For generating the converter, a glyph-grammar for the script of
the language is also needed, which specifies what possible glyph
sequences make up an akshara. The grammar is independent of the
coding schemes, and is structured. It needs to be developed only
once, for a script.
A sample glyph grammar for Devanagari has been described. A
system has been implemented for Devanagari script, using which
converters for at least two sample scripts have been generated
semi-automatically.
|
As has been discussed elsewhere, texts in English language are
accessible over the web independent of the computer hardware, the
operating system, or the word processor being used. These texts can
be viewed by anyone anywhere, and they can also be searched, passed
through an English processing program such as a parser or a machine
translation software. In other words, they are stored, viewed, and
processed as texts using the common ASCII standard.
There are a number of web sites storing texts in Indian languages,
such as Indian language newspapers and magazines; however, the texts
are available only for viewing on a specific platform. Usually,
the proprietary font must be downloaded with the text (and the font
can be used for viewing only under a specific operating system, say,
Windows-95). The texts cannot be processed by machine. This means that
the following kinds of things can either not be done easily or not at
all: search for words or phrases, script conversion (in case someone
wants to read a text in a language whose script he does not know, e.g.,
Urdu, Punjabi, Bengali for a Hindi knowing person), dictionary lookup
while reading the text electronically, running of machine translation
software to access text in another language, etc. In fact, usually
one cannot even use the keyboard to make annotations to the text.
While the long term answer might be for everyone to switch over to
a standard, some tools have been developed for immediate use that
allow texts in one coding/fonts to be converted to the standard
coding scheme automatically or semi-automatically. In this paper, we
describe such a tool.
|
2. CONCRETE PROBLEM
(TOP)
The problem is to convert a given file in an unknown coding scheme to
the standard ACII scheme (alphabetic code for information interchange)
given the following:
- (1) A file of Indian language text from an unknown word processor. (The
file typically consists of a sequence of byte codes (for glyphs) such
that the Indian script (in the given font) is visible when glyph are
drawn for those codes using that word processor.)
- (2) A print out of say the first few pages corresponding to the given
file above. (The same text can be manually typed to produce ACII codes
for the initial part of the given glyph file.)
Optionally, the glyph table might also be available. (The glyph table
shows a picture of each glyph together with its code.)

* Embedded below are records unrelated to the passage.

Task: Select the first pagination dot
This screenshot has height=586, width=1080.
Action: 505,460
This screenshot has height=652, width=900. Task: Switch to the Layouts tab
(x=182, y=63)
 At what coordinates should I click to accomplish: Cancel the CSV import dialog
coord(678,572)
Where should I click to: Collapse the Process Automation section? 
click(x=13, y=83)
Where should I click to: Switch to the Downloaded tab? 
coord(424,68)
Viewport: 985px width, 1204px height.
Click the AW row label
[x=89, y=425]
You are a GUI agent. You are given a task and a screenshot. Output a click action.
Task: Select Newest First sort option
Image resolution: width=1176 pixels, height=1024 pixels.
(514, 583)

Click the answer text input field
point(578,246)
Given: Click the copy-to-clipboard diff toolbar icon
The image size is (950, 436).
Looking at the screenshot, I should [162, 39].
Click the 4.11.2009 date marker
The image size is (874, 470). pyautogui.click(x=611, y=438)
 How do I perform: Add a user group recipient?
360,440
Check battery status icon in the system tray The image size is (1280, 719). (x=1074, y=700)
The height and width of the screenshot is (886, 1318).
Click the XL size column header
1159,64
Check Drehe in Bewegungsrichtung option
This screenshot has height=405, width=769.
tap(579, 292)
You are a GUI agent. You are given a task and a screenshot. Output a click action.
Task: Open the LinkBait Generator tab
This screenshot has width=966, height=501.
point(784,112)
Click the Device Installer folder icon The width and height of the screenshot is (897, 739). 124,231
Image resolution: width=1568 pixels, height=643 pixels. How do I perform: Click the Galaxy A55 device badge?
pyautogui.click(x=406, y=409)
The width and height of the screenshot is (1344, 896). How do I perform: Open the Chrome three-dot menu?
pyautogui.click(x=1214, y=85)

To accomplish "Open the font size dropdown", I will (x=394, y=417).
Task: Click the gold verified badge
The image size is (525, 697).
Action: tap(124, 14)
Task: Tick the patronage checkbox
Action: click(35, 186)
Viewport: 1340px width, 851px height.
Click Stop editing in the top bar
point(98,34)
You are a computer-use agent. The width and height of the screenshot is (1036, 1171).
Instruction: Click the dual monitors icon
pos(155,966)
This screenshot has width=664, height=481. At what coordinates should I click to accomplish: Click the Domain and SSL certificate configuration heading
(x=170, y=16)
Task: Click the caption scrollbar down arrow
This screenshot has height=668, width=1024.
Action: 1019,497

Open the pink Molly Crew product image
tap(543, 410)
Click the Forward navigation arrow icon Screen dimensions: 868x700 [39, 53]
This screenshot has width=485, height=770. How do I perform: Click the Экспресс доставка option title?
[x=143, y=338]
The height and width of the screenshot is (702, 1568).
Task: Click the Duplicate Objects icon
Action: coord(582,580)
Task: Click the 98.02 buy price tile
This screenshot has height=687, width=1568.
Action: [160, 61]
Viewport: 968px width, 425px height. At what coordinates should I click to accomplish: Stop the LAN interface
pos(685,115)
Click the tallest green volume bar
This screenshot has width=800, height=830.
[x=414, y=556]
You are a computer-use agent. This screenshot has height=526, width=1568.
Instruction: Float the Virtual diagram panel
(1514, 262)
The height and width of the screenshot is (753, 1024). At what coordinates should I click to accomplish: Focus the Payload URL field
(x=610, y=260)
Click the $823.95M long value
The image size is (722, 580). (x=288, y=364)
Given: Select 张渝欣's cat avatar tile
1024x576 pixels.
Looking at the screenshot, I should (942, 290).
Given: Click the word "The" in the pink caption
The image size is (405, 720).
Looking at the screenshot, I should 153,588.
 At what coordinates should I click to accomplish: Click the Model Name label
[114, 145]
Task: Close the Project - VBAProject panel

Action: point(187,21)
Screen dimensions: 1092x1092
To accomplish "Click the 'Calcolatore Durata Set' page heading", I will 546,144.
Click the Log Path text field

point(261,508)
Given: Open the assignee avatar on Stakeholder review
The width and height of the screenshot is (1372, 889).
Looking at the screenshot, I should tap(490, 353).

We wish to be able to convert the given file in particular, and
similar such files from the same word processor in general, to
the standard ACII coding scheme (namely, ISCII). For this, we have
to develop a converter. This would allow us full functionality:
to use keyboard, to search for strings, to do script conversion,
etc. In summary, we want to be able to go from glyphs to aksharas
(syllables) for any glyph file produced using the same word processor
for the same font.
|
3. OUTLINE OF THE SOLUTION
(TOP)
The given ACII file is compared with the corresponding part of the
given glyph file using a matching program. The matching program learns
the equivalences between the ACII codes and codes for glyphs. However,
for this learning to take place with effectiveness, a grammar for the
script is needed that gives the plausible alternative combination
of shapes (glyphs) that make up the aksharas. Such a grammar is
glyph-based and remains fixed once it becomes reasonably comprehensive
for a script. (It does not depend on either the specific codes used
for glyphs or on the different fonts.)
Generation of the converter from glyph codes (in the given glyph file)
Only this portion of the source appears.